Frequently Asked Depreciation Questions
Updated: Sep 24
Our tax depreciation schedule helps property investors unlock tax deductions available to them. Claiming depreciation is a significant benefit that many investment property owners are unaware of. Archi-QS answers your most Frequently Asked Depreciation Questions.
1. I have owned an investment property for years, but I was unaware of deductions available, what can I do?
A depreciation schedule covers 40 years’ worth of depreciations, which means that you may have decades left to depreciate on your investment property. Additionally, the ATO allows any property investor to back claim tax depreciations for up to 2 years.
2. How often should I update my Tax Depreciation Schedule?
You only need to get a Tax Depreciation Schedule once for each investment property. However, if you make significant upgrades to your property, you should look into updating your schedule.
3. What is low value pooling?
Low-value pooling is a method of depreciating plant items at a higher rate to maximise deductions. Low-cost assets and low-value assets can be allocated into this pool to maximise your cash return.
4. When does a depreciation asset start to decline in value?
An asset starts to decline from the moment it is first used or installed ready for use.
5. When can I claim depreciation for substantial renovations that I have carried out over the course of some years?
When it is reasonable to say that substantial renovations have been completed. This applies regardless of whether the renovations were undertaken over the course of some years.
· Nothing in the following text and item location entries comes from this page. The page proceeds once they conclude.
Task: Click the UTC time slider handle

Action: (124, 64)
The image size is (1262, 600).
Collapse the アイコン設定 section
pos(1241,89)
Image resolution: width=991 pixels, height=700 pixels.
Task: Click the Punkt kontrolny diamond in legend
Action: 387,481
6. Do Tax Depreciation Schedules follow the investment property in the case of a sale?
No, a Tax Depreciation Schedule is personalised to the individual property investor.
7. Can I claim depreciation on property that I haven’t yet rented out?
You are able to claim depreciation on your investment property from the settlement date as long as they are genuinely available for rent i.e. the property is advertised and has gained a broad exposure to potential tenants, and the tenants are reasonably likely to rent the property.